個人情報が売られているらしく、定期的に迷惑電話がくる。大体、売った人間は想像がつく。小銭のために付き合いの浅い人に迷惑をかけるとは、付き合いが深くなるまで信用しなかった私の目に自信をもたせてくれる存在だ。
登録していない番号からの着信は出ないので、大抵は何かで一息ついた折に携帯を見れば、不在着信の通知が出ている。
今は検索するとその番号についてコメントが入ったサイトも見ることができるから便利だ。
大体は不動産の投資しませんかという営業電話だ。
たまに出てしまうと、大抵は下手くそな営業だ。勝手に電話をかけておきながら、「~のお洒落な町にある会社でして」とか私に関係のない話を続ける。
昔より遠慮がなくなった私は「何が言いたいんですか?会社がどこにあろうと、私には関係ないんで巻きでお願いします」ということにしている。そこで、電話を切れば二度とかかってくることはない。
しかし、今日かかってきたのは特殊だった。
残念ながら出ることは出来なかったが、検索して見ると、「仮想通貨で云々」「あなた怪しいサイト見ましたね云々」と言ってくるらしい。本人はオツムが悪いとまで評されていた。

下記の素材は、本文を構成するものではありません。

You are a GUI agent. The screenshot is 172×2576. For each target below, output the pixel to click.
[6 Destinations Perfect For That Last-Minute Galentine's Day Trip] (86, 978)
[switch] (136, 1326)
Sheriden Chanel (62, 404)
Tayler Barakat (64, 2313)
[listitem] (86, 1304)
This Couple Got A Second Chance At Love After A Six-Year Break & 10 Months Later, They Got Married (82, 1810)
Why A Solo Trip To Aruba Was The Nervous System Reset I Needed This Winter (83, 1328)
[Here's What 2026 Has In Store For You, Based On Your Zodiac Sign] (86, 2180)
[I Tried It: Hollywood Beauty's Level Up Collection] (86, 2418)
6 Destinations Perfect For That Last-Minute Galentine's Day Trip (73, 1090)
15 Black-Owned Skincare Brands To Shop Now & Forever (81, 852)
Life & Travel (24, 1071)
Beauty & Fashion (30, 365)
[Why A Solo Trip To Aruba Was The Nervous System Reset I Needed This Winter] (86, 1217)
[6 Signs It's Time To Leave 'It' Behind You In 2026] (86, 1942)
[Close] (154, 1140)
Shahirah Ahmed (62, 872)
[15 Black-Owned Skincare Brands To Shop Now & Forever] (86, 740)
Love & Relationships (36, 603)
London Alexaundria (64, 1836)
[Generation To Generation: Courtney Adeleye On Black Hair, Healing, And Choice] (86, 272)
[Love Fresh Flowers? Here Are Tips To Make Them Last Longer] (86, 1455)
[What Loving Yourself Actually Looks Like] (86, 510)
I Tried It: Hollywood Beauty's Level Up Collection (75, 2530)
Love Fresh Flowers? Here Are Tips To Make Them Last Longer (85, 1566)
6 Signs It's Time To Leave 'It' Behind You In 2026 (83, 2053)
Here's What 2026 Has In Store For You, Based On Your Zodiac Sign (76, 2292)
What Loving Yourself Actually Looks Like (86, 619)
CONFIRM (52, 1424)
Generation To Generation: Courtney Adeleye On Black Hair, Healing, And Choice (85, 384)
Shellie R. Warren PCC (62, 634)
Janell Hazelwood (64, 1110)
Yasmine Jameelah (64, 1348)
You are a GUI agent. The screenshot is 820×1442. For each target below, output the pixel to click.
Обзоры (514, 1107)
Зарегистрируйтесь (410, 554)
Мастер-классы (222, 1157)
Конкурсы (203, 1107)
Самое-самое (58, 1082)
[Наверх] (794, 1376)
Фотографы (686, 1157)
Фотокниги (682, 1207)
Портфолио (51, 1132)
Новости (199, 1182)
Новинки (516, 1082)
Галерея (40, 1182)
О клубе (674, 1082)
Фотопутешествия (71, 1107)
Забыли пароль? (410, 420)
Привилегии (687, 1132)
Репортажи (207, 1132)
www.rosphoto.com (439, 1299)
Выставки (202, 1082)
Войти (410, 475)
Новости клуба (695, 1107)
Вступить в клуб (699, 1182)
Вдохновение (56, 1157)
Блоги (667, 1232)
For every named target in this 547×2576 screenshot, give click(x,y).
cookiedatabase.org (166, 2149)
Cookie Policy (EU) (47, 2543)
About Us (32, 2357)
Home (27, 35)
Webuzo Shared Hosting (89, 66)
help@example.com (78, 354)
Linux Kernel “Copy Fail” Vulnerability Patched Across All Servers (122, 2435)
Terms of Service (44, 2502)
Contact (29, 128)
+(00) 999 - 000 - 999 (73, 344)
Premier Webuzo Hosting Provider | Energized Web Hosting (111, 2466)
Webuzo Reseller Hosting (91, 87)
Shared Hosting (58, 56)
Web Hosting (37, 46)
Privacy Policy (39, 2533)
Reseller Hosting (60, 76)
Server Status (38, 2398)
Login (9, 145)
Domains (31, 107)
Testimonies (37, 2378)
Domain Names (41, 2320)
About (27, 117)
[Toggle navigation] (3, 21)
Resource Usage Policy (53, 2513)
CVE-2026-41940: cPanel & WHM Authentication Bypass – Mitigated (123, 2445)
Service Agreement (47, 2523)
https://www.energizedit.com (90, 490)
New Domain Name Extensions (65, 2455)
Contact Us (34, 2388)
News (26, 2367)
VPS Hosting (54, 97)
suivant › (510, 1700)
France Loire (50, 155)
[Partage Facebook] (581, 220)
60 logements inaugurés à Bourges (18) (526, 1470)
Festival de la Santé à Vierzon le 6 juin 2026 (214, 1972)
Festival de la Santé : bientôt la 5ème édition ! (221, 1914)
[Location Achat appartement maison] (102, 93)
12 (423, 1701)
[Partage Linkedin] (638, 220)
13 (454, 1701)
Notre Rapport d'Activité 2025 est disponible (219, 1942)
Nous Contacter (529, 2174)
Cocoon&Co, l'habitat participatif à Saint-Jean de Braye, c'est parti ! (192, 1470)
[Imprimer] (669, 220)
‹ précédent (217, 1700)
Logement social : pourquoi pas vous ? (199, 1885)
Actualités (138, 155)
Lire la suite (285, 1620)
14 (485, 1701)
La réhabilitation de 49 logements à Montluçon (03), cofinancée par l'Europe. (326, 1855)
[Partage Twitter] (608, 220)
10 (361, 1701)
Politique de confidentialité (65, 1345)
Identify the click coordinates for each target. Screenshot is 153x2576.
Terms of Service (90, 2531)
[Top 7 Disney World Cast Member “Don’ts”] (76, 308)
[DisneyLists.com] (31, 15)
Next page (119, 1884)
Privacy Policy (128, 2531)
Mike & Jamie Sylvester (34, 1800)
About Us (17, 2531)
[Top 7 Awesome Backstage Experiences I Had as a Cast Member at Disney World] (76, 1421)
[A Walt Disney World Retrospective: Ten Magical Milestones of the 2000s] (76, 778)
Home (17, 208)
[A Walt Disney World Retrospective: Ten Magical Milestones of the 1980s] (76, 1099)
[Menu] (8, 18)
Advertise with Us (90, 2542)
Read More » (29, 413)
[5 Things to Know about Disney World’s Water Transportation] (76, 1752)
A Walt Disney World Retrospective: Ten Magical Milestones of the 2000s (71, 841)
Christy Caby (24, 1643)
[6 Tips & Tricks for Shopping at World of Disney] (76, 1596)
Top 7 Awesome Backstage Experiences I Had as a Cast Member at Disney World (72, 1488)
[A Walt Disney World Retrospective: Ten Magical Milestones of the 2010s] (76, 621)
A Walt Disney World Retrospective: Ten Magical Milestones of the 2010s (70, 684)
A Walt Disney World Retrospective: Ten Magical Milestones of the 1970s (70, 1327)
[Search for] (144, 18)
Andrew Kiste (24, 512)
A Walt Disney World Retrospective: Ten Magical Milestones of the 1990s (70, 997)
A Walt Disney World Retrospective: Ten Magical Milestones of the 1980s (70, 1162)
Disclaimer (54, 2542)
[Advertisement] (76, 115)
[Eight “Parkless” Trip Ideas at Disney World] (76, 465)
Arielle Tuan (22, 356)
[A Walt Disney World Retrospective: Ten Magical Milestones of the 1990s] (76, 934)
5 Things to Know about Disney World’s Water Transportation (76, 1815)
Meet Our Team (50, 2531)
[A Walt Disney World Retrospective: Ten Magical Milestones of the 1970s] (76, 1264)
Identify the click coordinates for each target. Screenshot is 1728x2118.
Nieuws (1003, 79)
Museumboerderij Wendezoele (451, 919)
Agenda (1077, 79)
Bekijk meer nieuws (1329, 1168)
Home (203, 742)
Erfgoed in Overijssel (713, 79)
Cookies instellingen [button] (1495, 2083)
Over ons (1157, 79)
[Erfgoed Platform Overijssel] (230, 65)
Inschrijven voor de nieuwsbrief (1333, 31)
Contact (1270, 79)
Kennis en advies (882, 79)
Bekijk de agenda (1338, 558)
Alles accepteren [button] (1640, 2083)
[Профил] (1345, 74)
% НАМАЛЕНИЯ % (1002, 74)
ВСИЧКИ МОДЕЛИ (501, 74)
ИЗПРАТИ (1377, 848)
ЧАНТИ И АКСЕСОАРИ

集中して電話をかけまくったようで、「現在、検索数が増えています」とまで書いてあった。
どんな内容だったのだろうか。
もし、出ていたら電話をかけるその御仁を主人公に掌編が一つ書けたかもしれない。
もう内容を知ってしまったから、折り返し電話をすることはない。今回のことでしょっぴかれなければ、電話をかけた主はまたどこかのタイミングで同じことをするだろう。